Exactly as written, please repeat the data that follows, but not the pictures.

Data provided Start Marker

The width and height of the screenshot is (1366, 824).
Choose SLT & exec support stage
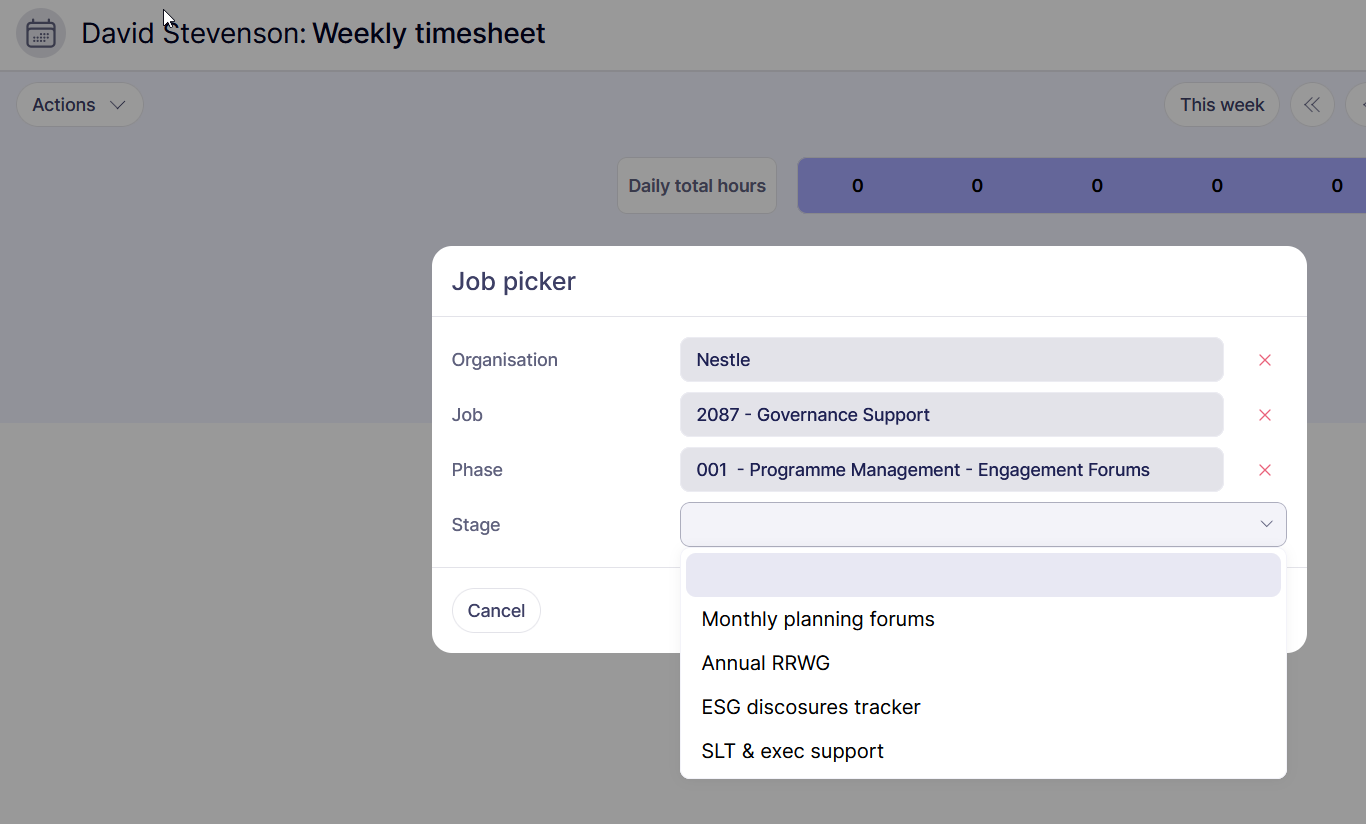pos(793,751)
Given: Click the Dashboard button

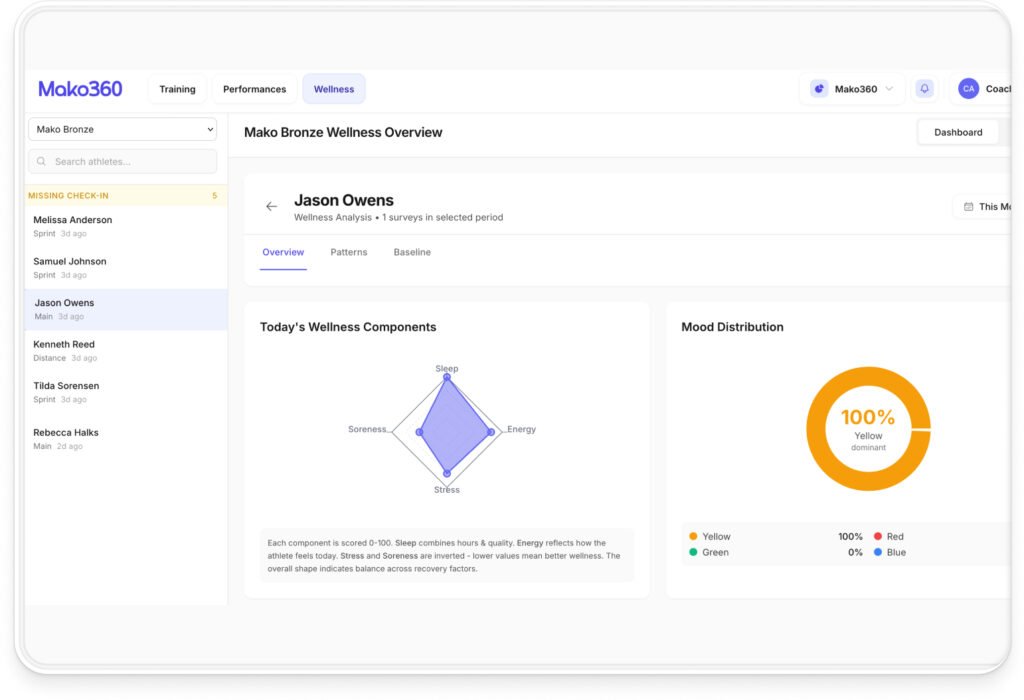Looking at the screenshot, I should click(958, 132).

Data provided End Marker

* **Response below**:
The width and height of the screenshot is (1366, 824).
Choose SLT & exec support stage
pos(793,751)
Given: Click the Dashboard button

Looking at the screenshot, I should click(958, 132).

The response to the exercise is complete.